- is deeply worried about the development of hate speech and hate crime in Europe over the last decade. In that context, it supports the initiative of the Commission to extend the list of EU crimes to all forms of hate crime and hate speech and encourages the Council and the Parliament to fully cooperate in that perspective.
- considers that hate speech and hate crime are areas of crime that meet the criteria set out in Article 83(1) of the TFEU.
- considers in particular that, on the basis of available evidence:
- there is a significant and worrying development of hate-based crimes;
- there is a clear cross-border dimension at the level of drivers, enablers and impact;
- and that these types of crimes cannot be efficiently prevented and combated in the absence of EU-level legislative and institutional action.

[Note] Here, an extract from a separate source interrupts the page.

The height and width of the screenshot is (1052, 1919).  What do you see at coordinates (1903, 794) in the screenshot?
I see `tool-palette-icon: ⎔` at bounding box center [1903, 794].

- therefore, encourages the Council to extend the list of EU crimes to all forms of hate crime and hate speech, to allow the subsequent setting of minimum rules concerning the definition of criminal offences and penalties in this area of crime.
If the European Commission is allowed to propose legislation in the area of hate speech and hate crime, the EESC attracts its attention and the one of other relevant actors to the following points:
- When acts that constitute serious offences are directed against a person's physical or mental integrity, only efficient criminal law mechanisms can ensure adequate protection.
- Hate speech and hate crime must be combated irrespective of where the expression or action takes place.
- The direct and indirect impacts of hate speech and hate crime on the conditions for entrepreneurship and employment, and their implications for economic and social development, must be considered.
- Specific attention should be paid to victims, civil society, and to professions with an essential role in combating hate speech and hate crime, for example teachers, journalists and law enforcement personnel.